Enfin, la cour clôture sans s'attarder le volet des intérêts, parce qu'ils sont de droit : " Tout jugement prononçant une condamnation à une indemnité fait courir les intérêts au taux légal du jour de son prononcé jusqu'à son exécution. "
(CAA Nancy, 31 janvier 2002 ; n° 97NC00027.)
UNE FAUTE SANS LIEN DE CAUSALITÉ
Une personne est grièvement blessée lors d'une épreuve de natation dans la base nautique départementale d'Ecollemont (Marne). Le département est condamné en première instance à indemniser l'assureur de la victime, la Maif.
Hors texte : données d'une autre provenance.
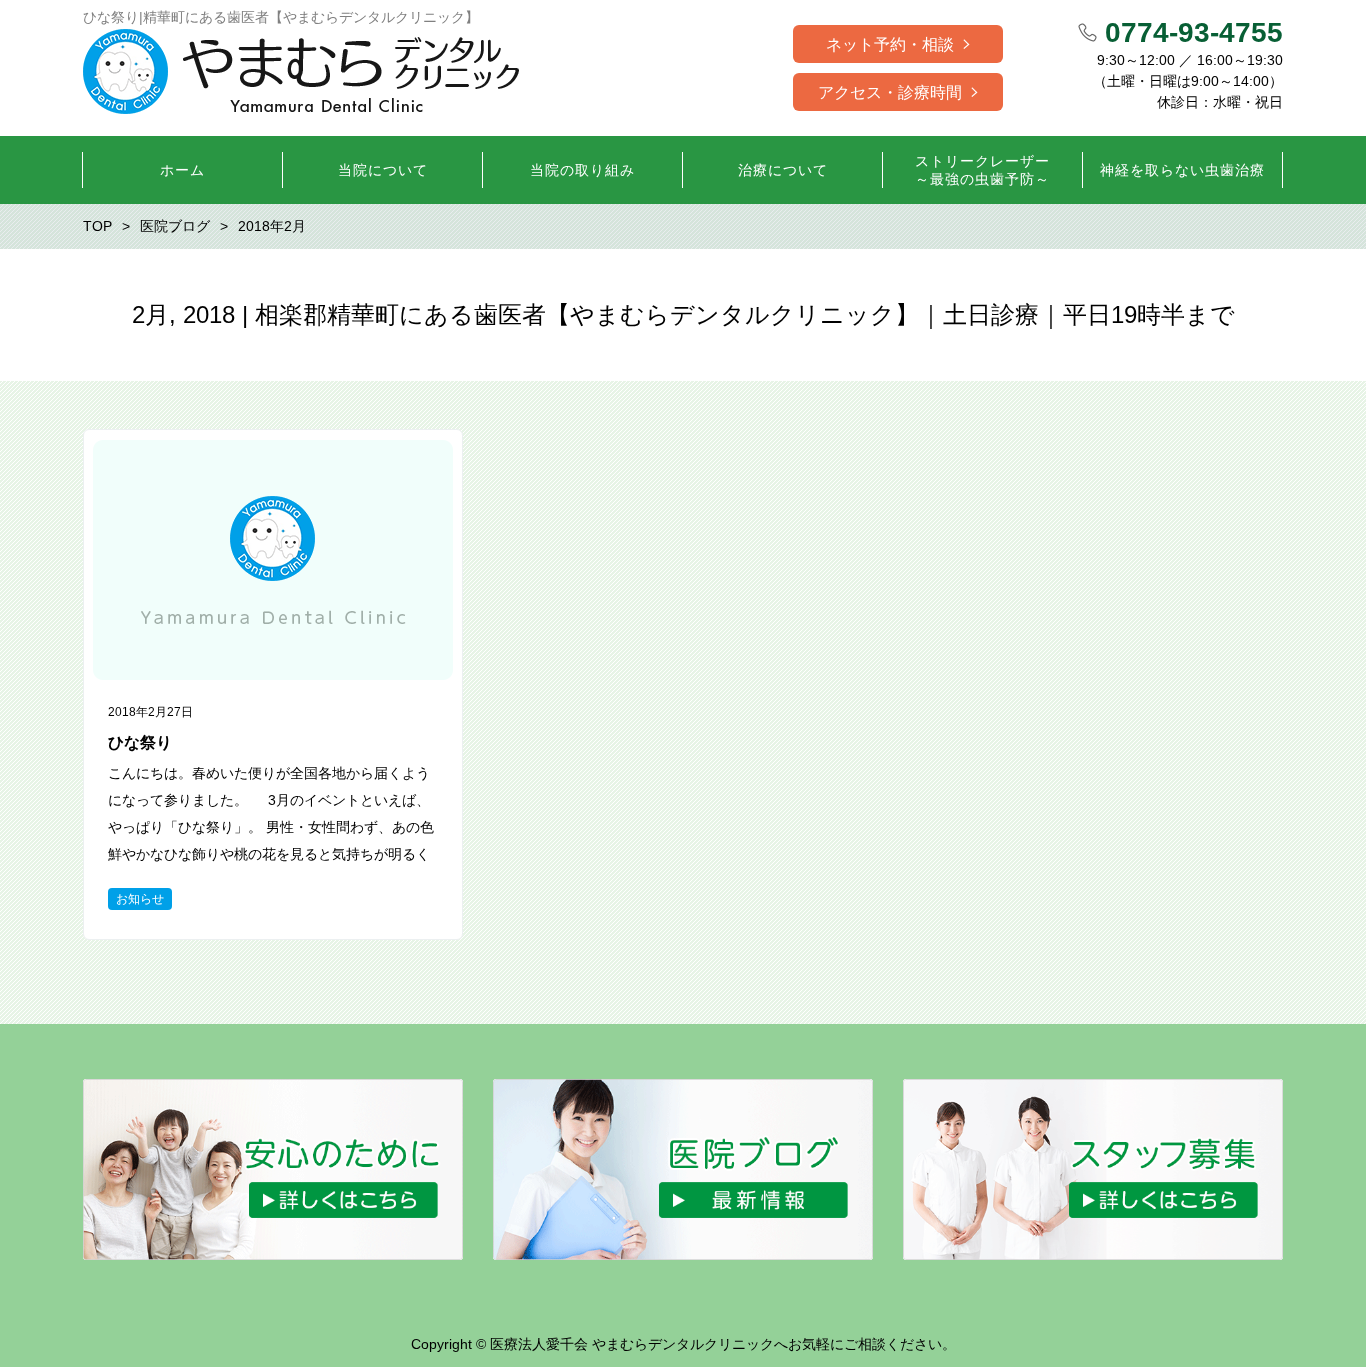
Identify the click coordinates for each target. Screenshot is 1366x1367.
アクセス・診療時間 (890, 92)
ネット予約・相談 (890, 44)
La cour administrative d'appel (CAA) admet que l'absence de matériel de réanimation sur le site était fautive. Mais une expertise démontre que, compte tenu des moyens mis en oeuvre par les maîtres nageurs, la présence de ce matériel n'aurait pas modifié l'état de la victime, ni le taux d'invalidité dont elle reste atteinte. La CAA estime donc qu'une faute de service ne pouvait pas fonder la condamnation du département. En l'absence de lien de causalité entre le défaut de matériel et les séquelles, et dès lors que l'organisation de l'épreuve ne peut pas être regardée comme fautive ou constitutive d'un défaut d'entretien de l'ouvrage public, c'est à tort que le tribunal administratif de Châlons-en-Champagne a accordé 397 393 e à la Maif. (CAA Nancy, 28 février 2002, n° 96NC01319.)